Der goldene Kompass – eine Kritik

von [C]Arrowman

Ich habe den Film nun gesehen und habe schon lange vorher die Bücher der „His Dark Materials Trilogie, i.e. Der Goldene Kompass, Das Magische Messer und Das Bernstein Teleskop gelesen. Der Film hinterlässt bei mir einen zwiespältigen Eindruck. Wie bei den meisten Filmumsetzungen ist die Story aufs wesentliche zurechtgestutzt und einige Nebencharaktere fehlen, weshalb ich das auch nicht beanstanden werde. Ich sage deshalb zwiespältig, weil auf der eine Seite wurde die Welt von der Trilogie exzellent umgesetzt, so erkennt man viele Schauplätze wieder, wie etwa der Speisesaal von Bolvangar oder das Haus von Mrs. Coulter. Auf der anderen Seite hat man sich nicht an die Chronologie des Buches gehalten, z.B. wurde im Buch Iofur Raknison erst nach der Schlacht von Bolvangar gestürzt.

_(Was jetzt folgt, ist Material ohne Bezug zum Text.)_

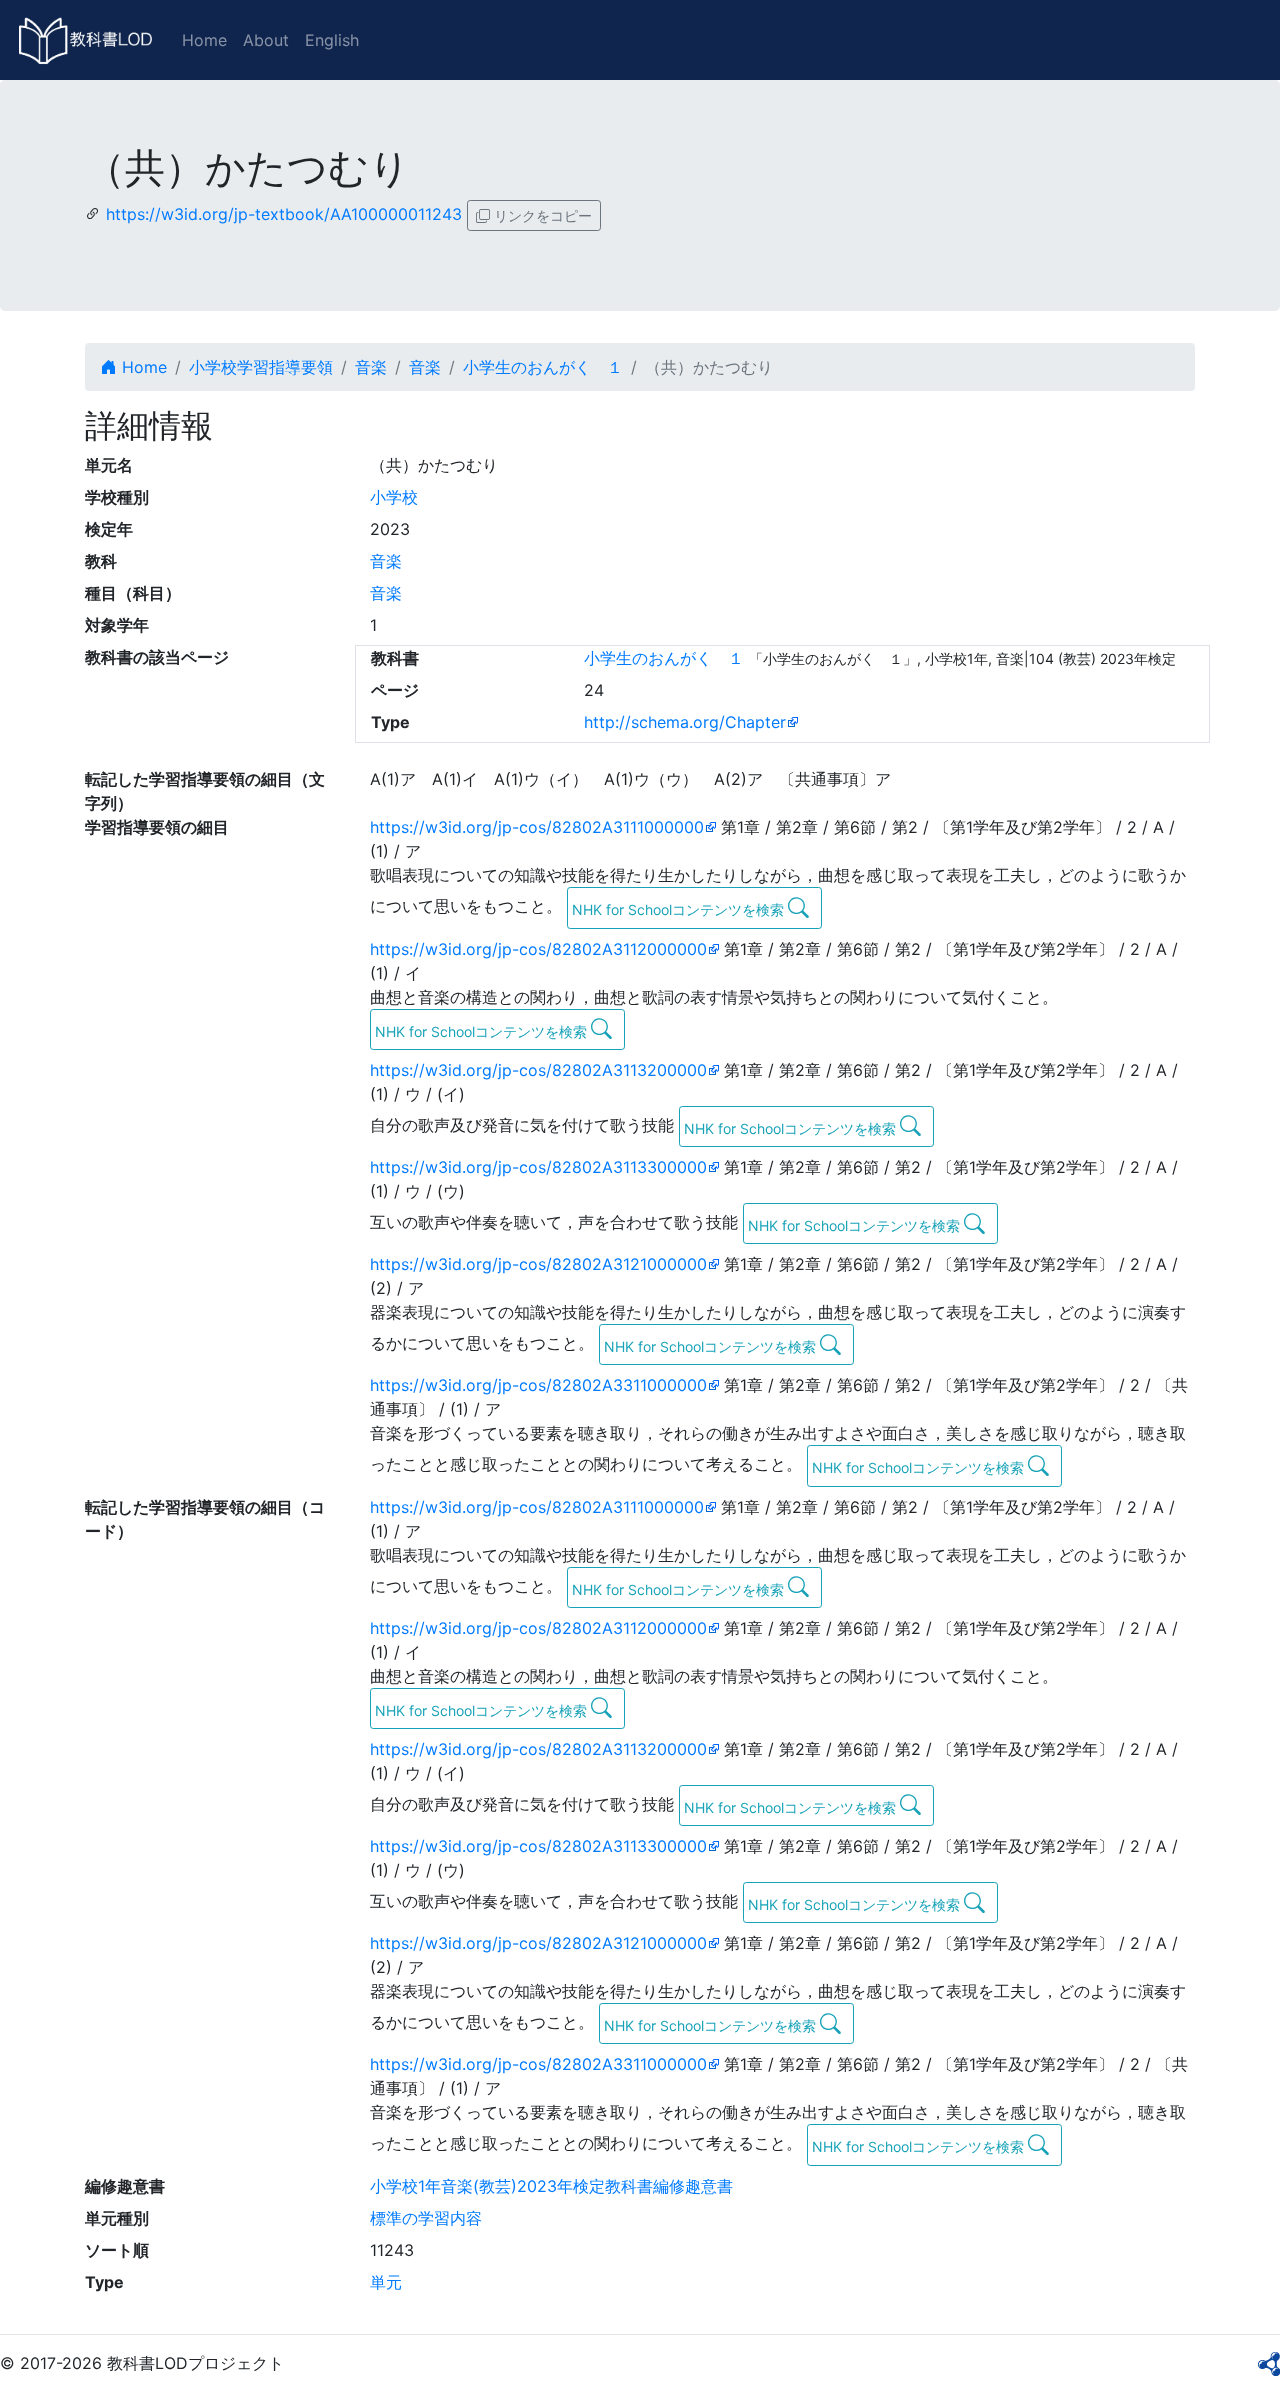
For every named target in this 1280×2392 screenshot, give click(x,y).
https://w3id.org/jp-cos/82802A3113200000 (538, 1070)
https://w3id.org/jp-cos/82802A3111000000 (537, 827)
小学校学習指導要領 (261, 367)
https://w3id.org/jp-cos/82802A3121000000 (538, 1264)
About (266, 40)
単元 (386, 2282)
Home (204, 40)
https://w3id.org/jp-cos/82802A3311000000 (538, 1385)
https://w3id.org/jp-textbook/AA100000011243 (284, 214)
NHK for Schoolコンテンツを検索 (680, 909)
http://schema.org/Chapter (685, 722)
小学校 (394, 497)
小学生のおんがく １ (543, 367)
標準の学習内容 (426, 2218)
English (332, 40)
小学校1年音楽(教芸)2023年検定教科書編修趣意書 (551, 2186)
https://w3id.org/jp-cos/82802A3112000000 (538, 949)
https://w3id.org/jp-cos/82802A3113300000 (538, 1167)
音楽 (371, 367)
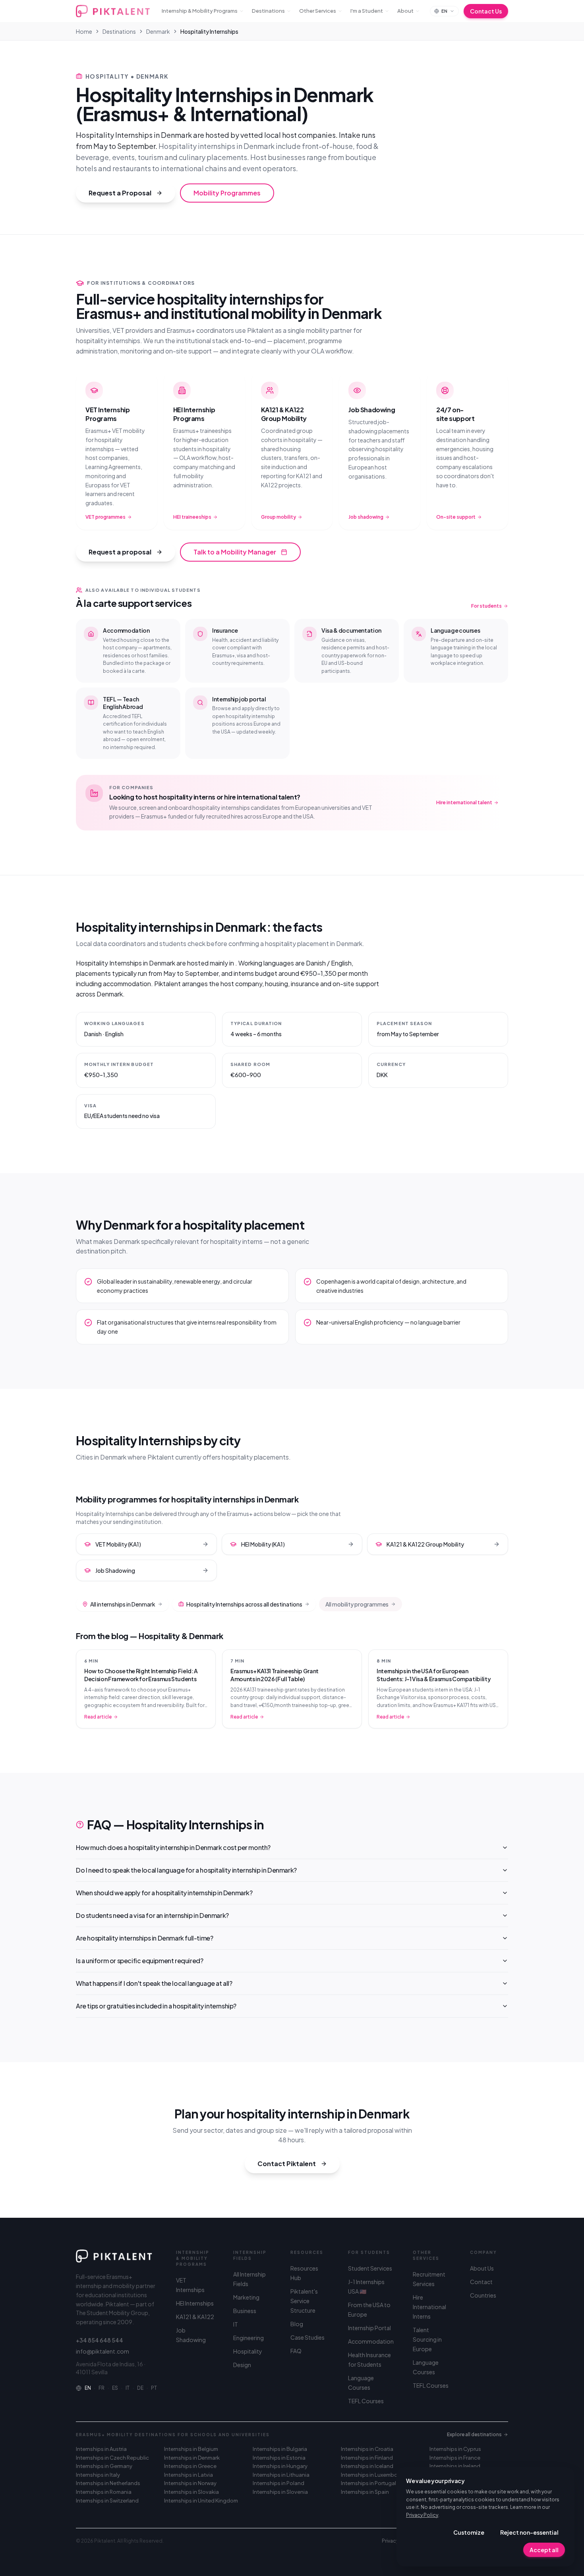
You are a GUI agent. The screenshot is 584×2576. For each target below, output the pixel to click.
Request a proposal (120, 552)
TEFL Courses (366, 2400)
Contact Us (486, 11)
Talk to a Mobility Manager (234, 552)
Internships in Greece (190, 2466)
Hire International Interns (429, 2307)
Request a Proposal (120, 193)
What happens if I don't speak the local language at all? (154, 1983)
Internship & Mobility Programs (200, 11)
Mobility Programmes (227, 193)
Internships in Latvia (188, 2475)
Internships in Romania (103, 2492)
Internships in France (454, 2457)
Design (242, 2364)
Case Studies (307, 2337)
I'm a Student (366, 11)
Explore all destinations (474, 2434)
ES (115, 2388)
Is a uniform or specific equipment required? (139, 1960)
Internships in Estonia (279, 2457)
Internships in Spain (365, 2492)
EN (88, 2388)
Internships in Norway (190, 2483)
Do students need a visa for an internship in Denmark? (152, 1915)
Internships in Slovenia (280, 2492)
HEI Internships (195, 2303)
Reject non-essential (529, 2532)
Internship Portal (369, 2327)
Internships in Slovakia (191, 2492)
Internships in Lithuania (281, 2475)
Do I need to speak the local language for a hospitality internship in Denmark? (186, 1870)
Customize (468, 2532)
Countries (483, 2295)
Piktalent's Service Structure (304, 2301)
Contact (481, 2281)
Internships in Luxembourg (373, 2475)
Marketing (246, 2297)
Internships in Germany (104, 2466)
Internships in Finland (367, 2457)
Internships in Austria (101, 2449)
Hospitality (247, 2351)
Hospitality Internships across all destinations (244, 1604)
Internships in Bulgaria (280, 2449)
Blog (296, 2323)
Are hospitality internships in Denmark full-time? (144, 1938)
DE (140, 2388)
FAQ (296, 2350)
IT (128, 2388)
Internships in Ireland (454, 2466)
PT (154, 2388)
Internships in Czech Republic (112, 2457)
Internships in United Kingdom (201, 2500)
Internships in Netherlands (108, 2483)
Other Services (317, 11)
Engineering (248, 2337)
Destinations (268, 11)
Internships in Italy (98, 2475)
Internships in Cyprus (455, 2449)
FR (101, 2388)
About (405, 11)
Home (84, 31)
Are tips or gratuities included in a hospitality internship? (156, 2006)
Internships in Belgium (191, 2449)
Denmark (158, 31)
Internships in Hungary (280, 2466)
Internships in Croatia (367, 2449)
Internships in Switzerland (107, 2500)
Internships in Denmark (192, 2457)
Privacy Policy (422, 2515)
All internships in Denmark (122, 1604)
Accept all (544, 2549)
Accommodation (371, 2341)
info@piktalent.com (102, 2351)
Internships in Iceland (367, 2466)
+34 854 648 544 (99, 2340)
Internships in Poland (278, 2483)
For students (486, 606)
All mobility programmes (357, 1604)
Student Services (370, 2268)
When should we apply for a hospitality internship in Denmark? (164, 1893)
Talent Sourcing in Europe (427, 2339)
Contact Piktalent (286, 2163)
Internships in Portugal (368, 2483)
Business (244, 2310)
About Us (482, 2268)
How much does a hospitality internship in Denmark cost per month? (173, 1847)
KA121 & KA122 (195, 2316)
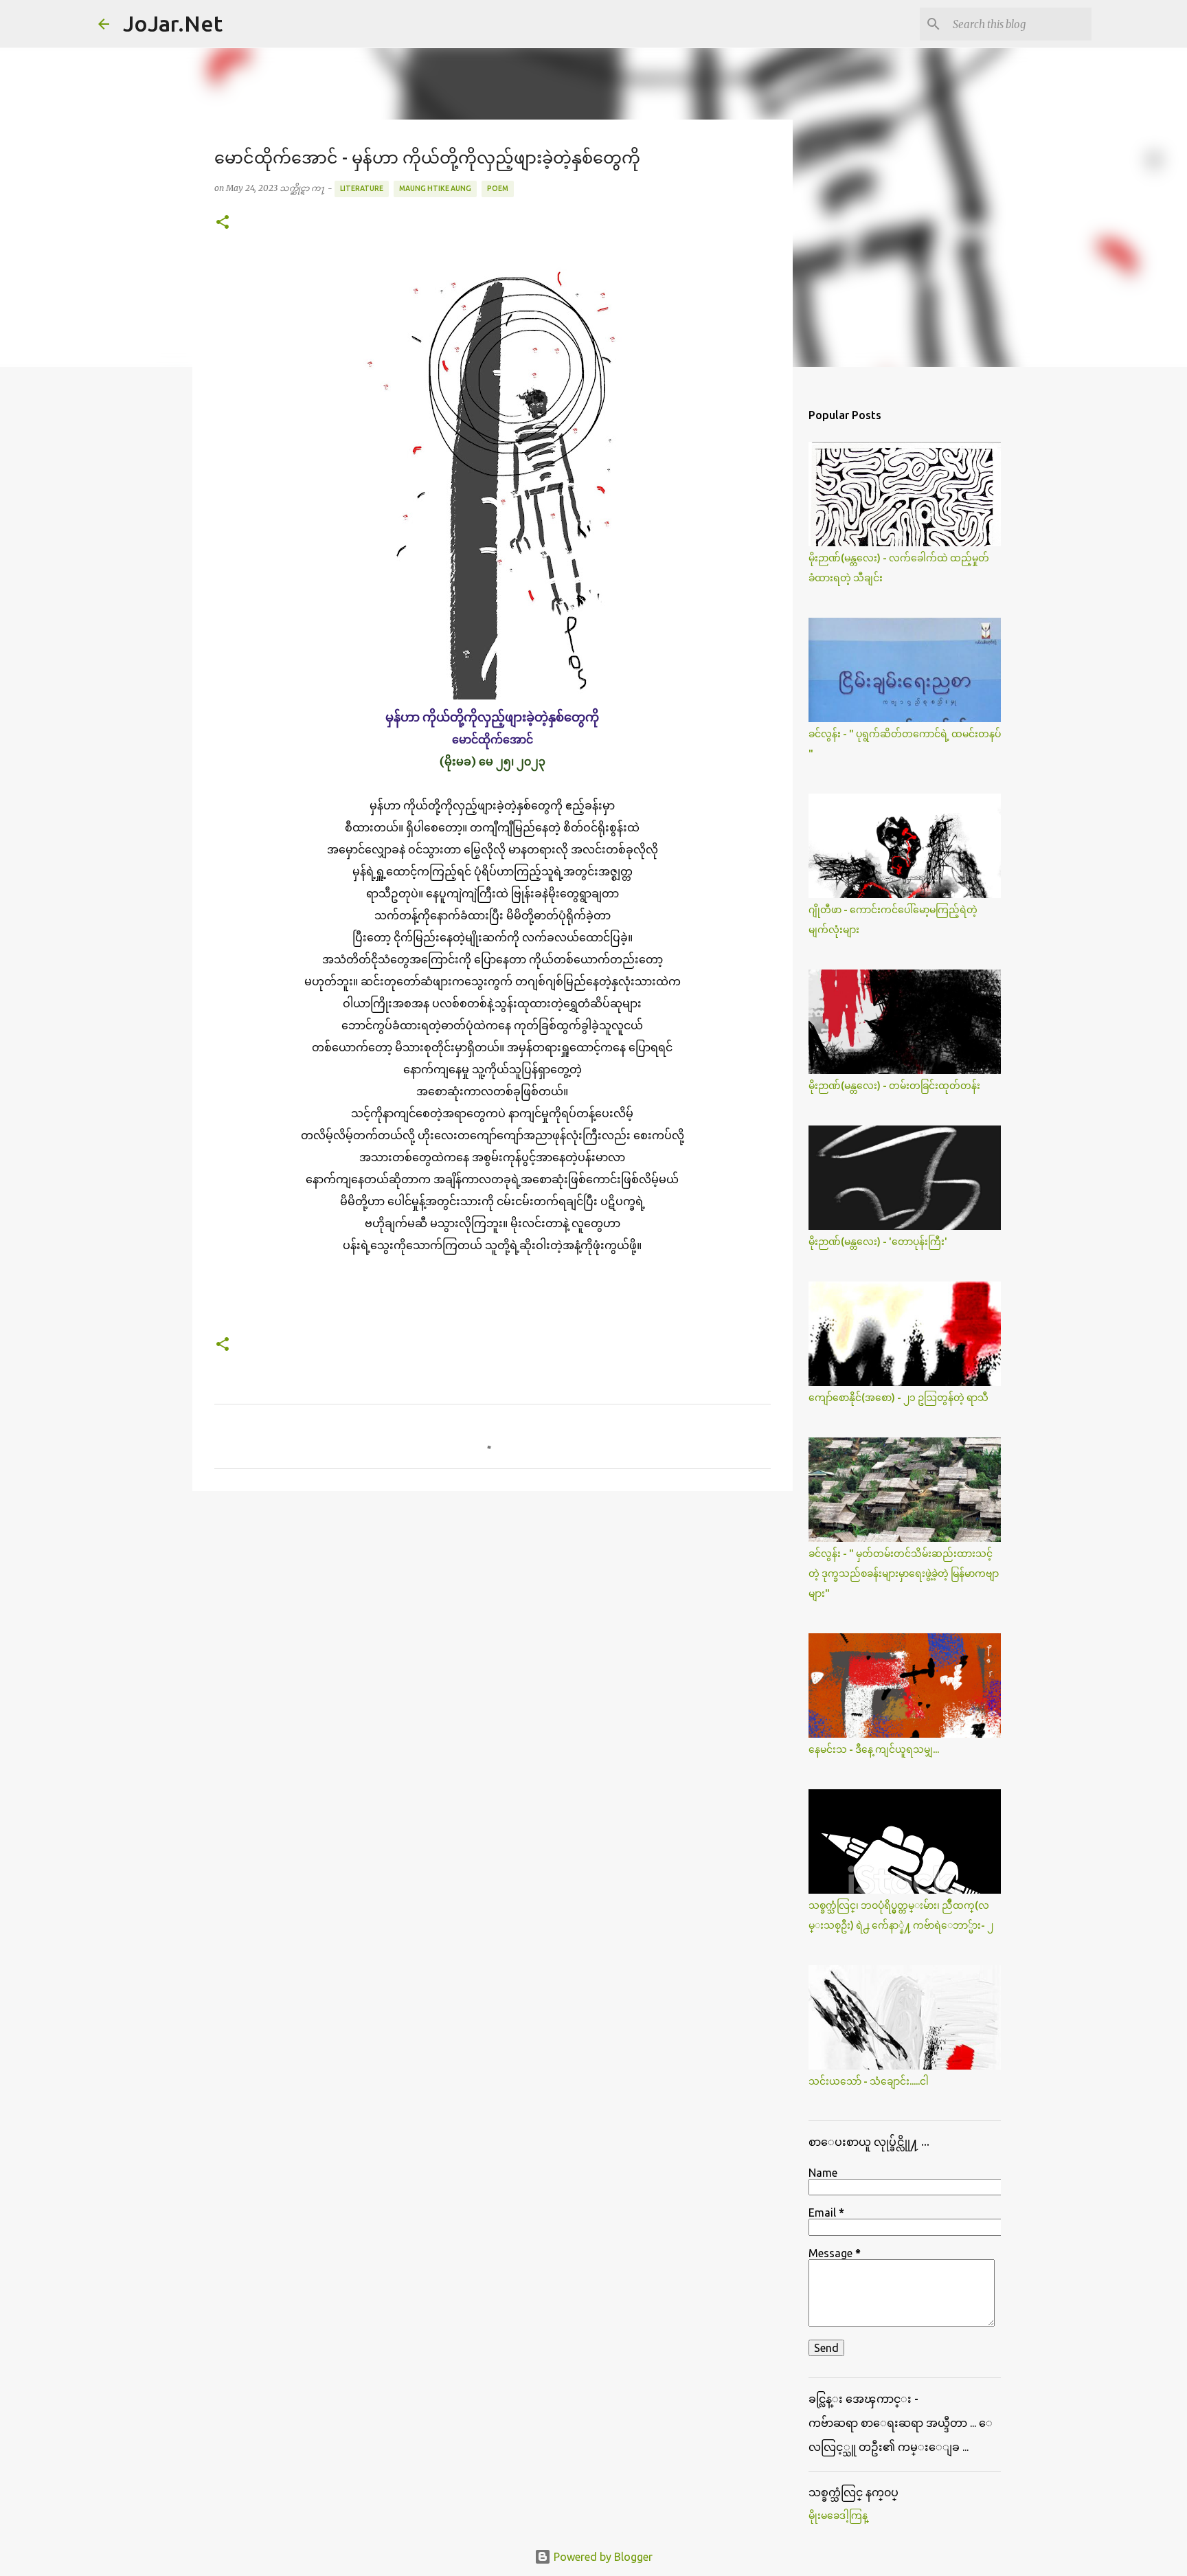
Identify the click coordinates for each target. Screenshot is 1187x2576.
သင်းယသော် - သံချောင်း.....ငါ (869, 2081)
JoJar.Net (173, 23)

Positiv ist mir aufgefallen, dass die Rollen der Charaktere perfekt besetzt worden. Nicole Kidman ist als Mrs. Coulter einfach klasse und kann sowohl die zuckersüße verführerische, als auch die manipulierende, nach Macht strebende Seite von Mrs. Coulter darstellen. Nicole hat sich als perfekte Wahl erwiesen für die Rolle, nebenbei ich habe gehofft, dass sie den Job macht.

Ebenso hat sich Dakota Blue Jones als Lyra ideal erwiesen. Sie schafft es den Charakter von Lyra sehr gut wiederzugeben. Sie schafft es in ihre Rolle sowohl die manipulierende und verlogene Art ihrer Mutter Mrs. Coulter zu legen (Lyra erzählt gerne abenteuerliche Lügengeschichten und schafft es Iofur mit einer solchen zu manipulieren), wie auch den Freiheitsdrang und Rebellenhaftigkeit ihres Vaters Lord Asriel, ebenso die Entschlossenheit, die Dinge zu erreichen, die sie sich vornimmt. Eine Eigenschaft die beiden Elternteilen innewohnt.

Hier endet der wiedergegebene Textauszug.